Letter: Schools defended
Sir: Inured as I am (like most teachers) to constant criticism, I was incensed by the content and tone of Bidisha's article, "The beasts of the blackboard jungle" (Review, 27 August). On the basis of her own private education this young woman makes a series of ill-founded, offensive and inaccurate statements which serve to condemn almost every school in this country as uncaring and brutal.
She tells us that "the vast majority of schools... are run like high security prisons", that "all that ultimately matters to headteachers are the pass-fail figures", that "there is no attempt to incorporate... student respect into school life", that "even bullying... is brushed aside", and that, in short, "teachers hate kids".
As she would know had she passed time in any average state school, counselling, anti-bullying policy and practice, systems to uphold respect for students and pastoral care are integral aspects of school management. Most teachers are committed to these principles and, even if they weren't, the unrelenting scrutiny to which we are exposed ensures their implementation. Headteachers, and indeed all teachers, have to prioritise exam results but to infer from this that they don't care about pupils as individuals is wilful and perverse.

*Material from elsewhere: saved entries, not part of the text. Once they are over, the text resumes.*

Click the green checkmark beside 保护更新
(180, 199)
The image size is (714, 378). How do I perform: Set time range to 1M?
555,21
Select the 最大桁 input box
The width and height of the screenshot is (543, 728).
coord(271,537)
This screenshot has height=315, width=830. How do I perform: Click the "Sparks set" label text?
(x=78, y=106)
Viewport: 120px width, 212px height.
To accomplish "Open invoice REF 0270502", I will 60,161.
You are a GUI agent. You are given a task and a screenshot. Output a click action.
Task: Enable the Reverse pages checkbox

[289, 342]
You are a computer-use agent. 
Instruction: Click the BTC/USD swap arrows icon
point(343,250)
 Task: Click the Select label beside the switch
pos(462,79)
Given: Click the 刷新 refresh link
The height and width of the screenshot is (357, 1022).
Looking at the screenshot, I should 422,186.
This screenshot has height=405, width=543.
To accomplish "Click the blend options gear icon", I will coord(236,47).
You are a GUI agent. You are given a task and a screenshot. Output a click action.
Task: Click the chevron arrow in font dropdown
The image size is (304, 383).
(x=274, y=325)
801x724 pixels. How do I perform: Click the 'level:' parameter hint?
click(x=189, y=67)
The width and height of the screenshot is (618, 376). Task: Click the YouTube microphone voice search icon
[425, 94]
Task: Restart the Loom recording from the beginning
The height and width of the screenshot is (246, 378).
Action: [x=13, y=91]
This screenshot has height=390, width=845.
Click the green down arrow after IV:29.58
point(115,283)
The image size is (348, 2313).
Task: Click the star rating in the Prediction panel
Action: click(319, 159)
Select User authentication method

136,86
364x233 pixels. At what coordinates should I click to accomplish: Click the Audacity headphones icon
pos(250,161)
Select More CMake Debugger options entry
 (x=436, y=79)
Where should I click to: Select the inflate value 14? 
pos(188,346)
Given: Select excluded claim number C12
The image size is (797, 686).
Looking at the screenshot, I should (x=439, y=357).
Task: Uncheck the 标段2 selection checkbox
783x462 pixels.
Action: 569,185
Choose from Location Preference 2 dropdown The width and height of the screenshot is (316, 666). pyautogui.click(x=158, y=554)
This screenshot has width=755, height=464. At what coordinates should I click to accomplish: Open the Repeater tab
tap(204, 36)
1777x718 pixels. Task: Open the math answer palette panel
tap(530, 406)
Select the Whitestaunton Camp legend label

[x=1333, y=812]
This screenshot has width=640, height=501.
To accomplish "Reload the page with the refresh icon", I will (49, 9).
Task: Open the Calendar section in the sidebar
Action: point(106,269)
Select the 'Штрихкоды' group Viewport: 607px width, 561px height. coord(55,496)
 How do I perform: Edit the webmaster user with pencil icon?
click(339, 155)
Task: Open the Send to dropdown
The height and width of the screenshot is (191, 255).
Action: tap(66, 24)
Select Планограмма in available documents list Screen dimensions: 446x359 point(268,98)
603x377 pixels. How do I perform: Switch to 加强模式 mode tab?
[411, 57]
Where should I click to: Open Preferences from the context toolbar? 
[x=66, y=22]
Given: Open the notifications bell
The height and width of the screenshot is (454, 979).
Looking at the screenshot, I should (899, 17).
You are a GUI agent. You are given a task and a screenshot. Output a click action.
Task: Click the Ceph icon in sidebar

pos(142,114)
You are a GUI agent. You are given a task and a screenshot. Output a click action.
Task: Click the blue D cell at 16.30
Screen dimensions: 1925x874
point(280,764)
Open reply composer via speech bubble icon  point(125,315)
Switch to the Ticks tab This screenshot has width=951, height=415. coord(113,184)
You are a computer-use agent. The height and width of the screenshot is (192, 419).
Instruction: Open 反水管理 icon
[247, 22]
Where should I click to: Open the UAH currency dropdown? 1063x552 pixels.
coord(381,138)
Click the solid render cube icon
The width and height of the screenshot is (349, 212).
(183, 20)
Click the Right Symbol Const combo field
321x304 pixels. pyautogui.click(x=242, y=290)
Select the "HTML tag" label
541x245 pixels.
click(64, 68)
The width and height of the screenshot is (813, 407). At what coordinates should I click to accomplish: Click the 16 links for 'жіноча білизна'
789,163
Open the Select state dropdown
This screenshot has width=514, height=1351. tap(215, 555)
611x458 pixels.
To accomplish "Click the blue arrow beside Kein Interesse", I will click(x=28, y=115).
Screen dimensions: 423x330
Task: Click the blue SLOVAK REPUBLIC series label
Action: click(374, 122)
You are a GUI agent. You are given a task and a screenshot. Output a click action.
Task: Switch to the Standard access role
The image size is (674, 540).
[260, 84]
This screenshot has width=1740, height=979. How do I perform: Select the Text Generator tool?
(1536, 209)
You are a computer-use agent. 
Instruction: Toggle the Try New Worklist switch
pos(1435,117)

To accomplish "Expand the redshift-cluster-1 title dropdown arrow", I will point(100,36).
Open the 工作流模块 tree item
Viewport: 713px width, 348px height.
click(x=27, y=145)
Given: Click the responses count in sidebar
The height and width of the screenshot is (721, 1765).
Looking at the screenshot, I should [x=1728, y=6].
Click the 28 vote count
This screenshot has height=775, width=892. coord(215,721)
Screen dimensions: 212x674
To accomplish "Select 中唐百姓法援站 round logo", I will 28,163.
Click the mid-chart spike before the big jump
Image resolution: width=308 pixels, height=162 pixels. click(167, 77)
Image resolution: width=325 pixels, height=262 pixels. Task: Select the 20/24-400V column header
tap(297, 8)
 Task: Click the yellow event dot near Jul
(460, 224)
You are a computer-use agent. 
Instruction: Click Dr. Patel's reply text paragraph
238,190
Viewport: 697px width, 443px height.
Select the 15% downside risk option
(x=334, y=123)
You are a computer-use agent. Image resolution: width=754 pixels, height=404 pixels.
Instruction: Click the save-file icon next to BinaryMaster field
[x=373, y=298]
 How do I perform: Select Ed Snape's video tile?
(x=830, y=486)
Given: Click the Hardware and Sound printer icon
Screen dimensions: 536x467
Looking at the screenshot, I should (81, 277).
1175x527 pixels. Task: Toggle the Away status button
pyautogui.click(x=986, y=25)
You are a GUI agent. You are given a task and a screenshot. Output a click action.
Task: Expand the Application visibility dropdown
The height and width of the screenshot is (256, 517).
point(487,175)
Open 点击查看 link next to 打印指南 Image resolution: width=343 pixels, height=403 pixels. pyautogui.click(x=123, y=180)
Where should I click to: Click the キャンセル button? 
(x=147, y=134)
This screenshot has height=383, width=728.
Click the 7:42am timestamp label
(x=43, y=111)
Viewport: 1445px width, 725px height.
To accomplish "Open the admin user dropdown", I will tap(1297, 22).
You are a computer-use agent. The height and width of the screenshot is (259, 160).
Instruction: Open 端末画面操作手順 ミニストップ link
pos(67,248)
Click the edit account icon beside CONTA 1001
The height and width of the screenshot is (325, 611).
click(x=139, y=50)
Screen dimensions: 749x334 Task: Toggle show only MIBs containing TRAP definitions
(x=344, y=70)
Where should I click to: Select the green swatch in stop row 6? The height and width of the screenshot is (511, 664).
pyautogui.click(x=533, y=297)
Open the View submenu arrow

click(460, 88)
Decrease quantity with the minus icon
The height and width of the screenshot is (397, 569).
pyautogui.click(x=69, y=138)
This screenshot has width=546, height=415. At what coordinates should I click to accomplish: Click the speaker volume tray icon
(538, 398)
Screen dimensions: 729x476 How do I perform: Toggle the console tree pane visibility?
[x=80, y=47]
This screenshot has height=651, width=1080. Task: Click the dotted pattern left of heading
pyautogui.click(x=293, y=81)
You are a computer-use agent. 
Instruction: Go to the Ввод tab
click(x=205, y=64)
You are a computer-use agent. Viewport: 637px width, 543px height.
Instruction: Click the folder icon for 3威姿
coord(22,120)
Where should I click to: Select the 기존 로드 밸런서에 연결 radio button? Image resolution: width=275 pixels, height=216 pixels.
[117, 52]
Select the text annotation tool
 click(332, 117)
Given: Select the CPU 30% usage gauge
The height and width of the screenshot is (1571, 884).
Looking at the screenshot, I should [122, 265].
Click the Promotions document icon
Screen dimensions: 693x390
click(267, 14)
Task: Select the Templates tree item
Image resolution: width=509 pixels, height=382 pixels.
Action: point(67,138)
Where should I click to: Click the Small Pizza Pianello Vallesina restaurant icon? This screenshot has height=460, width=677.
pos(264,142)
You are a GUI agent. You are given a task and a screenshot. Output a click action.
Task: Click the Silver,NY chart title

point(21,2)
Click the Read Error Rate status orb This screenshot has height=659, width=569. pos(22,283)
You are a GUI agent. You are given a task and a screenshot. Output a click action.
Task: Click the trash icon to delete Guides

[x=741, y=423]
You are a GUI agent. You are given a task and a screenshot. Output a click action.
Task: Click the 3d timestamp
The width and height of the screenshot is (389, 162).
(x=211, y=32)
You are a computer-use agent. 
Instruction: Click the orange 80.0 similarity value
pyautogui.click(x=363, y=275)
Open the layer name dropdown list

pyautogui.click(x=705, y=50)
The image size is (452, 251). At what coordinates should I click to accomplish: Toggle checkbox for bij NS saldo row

Most teachers in most schools on most days accept a gamut of treatment which, in any other circumstances, would be entirely unacceptable. This ranges from deliberate abuse to unconscious bad manners to casual indifference. Most do so with good grace and good humour, not for the financial rewards or enviable status conferred by the profession but because they enjoy the warmth, the response and the humour which young people show in measures equal to their defects.
Bidisha's article may reflect her own unhappy education and the failings of the private sector. To parade her ignorance of the state system (imperfect as it is) and to present this as if it were reasonable analysis is inexcusable.